- Problem -
Collect the lines of the entries where "dimensions" shows up.

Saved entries

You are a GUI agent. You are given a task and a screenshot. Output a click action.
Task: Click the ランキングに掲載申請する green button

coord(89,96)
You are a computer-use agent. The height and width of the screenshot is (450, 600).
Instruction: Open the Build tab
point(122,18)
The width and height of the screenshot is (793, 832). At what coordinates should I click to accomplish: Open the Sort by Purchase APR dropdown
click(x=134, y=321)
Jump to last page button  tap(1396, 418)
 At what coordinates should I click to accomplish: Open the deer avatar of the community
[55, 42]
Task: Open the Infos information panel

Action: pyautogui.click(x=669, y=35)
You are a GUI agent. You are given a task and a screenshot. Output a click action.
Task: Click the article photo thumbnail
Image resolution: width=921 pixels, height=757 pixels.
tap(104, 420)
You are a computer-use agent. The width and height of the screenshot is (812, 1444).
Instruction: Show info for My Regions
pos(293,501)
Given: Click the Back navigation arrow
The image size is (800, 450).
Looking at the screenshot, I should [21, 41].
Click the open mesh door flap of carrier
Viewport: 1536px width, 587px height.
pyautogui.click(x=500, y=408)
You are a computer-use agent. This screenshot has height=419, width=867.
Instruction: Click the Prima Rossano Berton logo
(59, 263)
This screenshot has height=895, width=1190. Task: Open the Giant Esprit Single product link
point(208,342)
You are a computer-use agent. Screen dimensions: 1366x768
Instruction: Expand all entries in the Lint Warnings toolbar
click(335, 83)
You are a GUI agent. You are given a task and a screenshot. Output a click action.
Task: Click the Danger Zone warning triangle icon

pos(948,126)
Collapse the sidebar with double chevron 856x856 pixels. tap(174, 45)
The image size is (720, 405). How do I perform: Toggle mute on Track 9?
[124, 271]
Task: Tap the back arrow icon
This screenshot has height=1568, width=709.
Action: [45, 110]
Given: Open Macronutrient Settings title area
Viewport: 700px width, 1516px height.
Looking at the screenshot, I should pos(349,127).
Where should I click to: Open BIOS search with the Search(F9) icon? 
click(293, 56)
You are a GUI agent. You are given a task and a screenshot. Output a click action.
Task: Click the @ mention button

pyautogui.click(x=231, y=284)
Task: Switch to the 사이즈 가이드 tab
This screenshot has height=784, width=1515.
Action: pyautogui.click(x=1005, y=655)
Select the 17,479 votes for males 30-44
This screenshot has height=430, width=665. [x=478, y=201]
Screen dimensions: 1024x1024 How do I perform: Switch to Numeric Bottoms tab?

- Task response -
You are a computer-use agent. Screen dimensions: 1366x768
Screen dimensions: 1024x1024 How do I perform: Switch to Numeric Bottoms tab?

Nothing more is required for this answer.